Youth vote won't be a big factor here come February
By Ayala Tsoref Haaretz 30 December 2008
www.haaretz.com/hasen/spages/1051014.html

Israeli prime ministerial candidates like to compare themselves and their
policies to United States president-elect Barack Obama. But whereas Obama
managed to shake American youth out of their indifference and get them to
stand in line for hours to fulfill their democratic right to vote, Israeli
contenders have yet to affect the same change.

Israelis have proven that the stereotype of the politically apathetic youth
is more than just a superficial image. About 33 percent of voters aged 18 to
25 said they don't plan to vote in the general elections in February and 15
percent said they were undecided on the question of voting, according to a
survey carried out by the Panels institute on behalf of TheMarker. In all,
48 percent of young voters either won't vote or are still deliberating the
issue. Advertisement

About 40 percent of voters aged 26 to 35, many of whom have young families
and are members of the middle class, said they won't vote in the elections
and another six percent haven't made up their minds.

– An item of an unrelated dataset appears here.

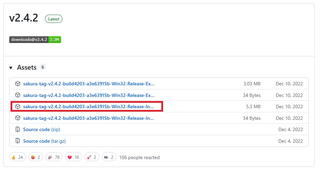Click the Assets count badge showing 6
Viewport: 321px width, 170px height.
point(43,67)
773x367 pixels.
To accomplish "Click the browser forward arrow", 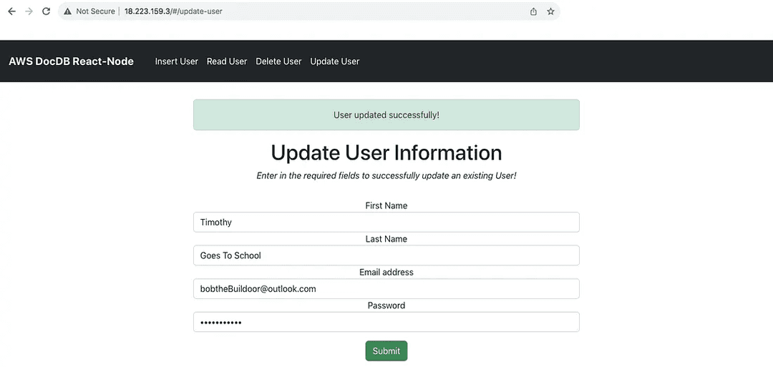I will coord(29,11).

Voter turnout last election stood at 67.8 percent.

"Young voters' indifference stems from the sense of disappointment and
disgust of politics," said Guy Toledano, the Meretz campaign manager. "On
the public relations side of things, political parties should try and raise
the sense of commitment among young voters. Other polls unrelated to
politics show many young people feel strongly about getting involved in a
wide area of activities. When it comes to voting they are just fed up with
politics and politicians."

Respondents in the survey gave two main reasons for why they were not
interested in the upcoming elections. About 58 percent said they distrusted
the candidates. Others said, "the issue doesn't interest me."

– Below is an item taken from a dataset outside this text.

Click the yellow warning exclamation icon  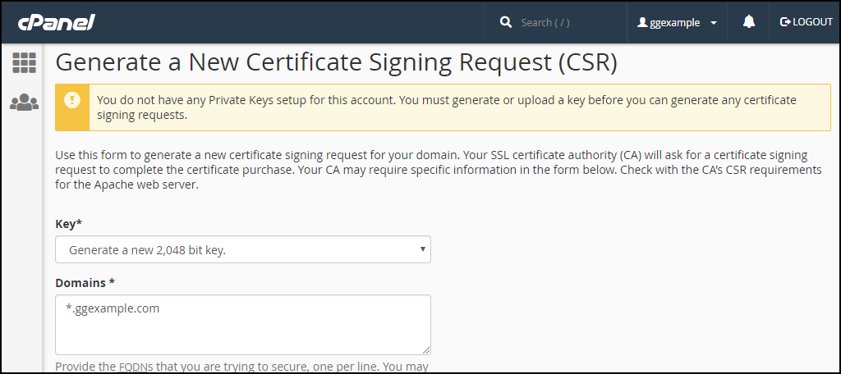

"Unfortunately, the data we are receiving from polls confirm the serious
fears shared by all parties that many young voters are undecided and the
others are simply not interested," said Ziv Poplovski, the joint director
general of the Leomek Hatoda'a public relations firm that specializes in the
youth market. Leomek Hatoda'a also participated in the survey.

The poll was carried out a few days before the start of Operation Cast Lead
by the Israel Defense Forces against Hamas in Gaza began. Poplovski believes
that had elections been held now, the fighting may have influenced turnout.

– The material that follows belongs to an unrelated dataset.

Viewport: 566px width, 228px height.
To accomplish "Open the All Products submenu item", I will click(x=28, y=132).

"If elections were held today turning in the public in general and among
youths in particular may be higher because of the sense of consensus in the
righteousness of the war," he said. "But wars tend to be consensual in the
beginning and later split the public into separate camps and so I believe
that by the time the elections come around the war won't have any influence
on the turnout."

Likud, which is leading in the polls, also has an edge among young voters.
Meretz, too, draws a disproportionately high number of young voters in
comparison to any other age groups. Labor, on the other hand, is crashing
among voters under age 25 and is predicted to garner only four Knesset seats
from them. Contrary to popular opinion, the issue of the environment has not
managed to rally many young voters; the Green Party is expected to gain
between two to three Knesset seats.

"Young and middle-aged voters may be the key to victory this election," said
Menahem Lazar, the head of political research at Panels. "In 2006, for
instance, the pensioner vote was all-important. Figuring out how to drum up
the support of young voters may win the election. But to do that politicians
will have to figure out how to overcome the sense of alienation and lack of
trust among young voters."

Respondents of the survey answered a questionnaire distributed via the
internet last Wednesday. About 501 Jewish Israelis participated in the
survey, which had a margin of error of 4.4 percent.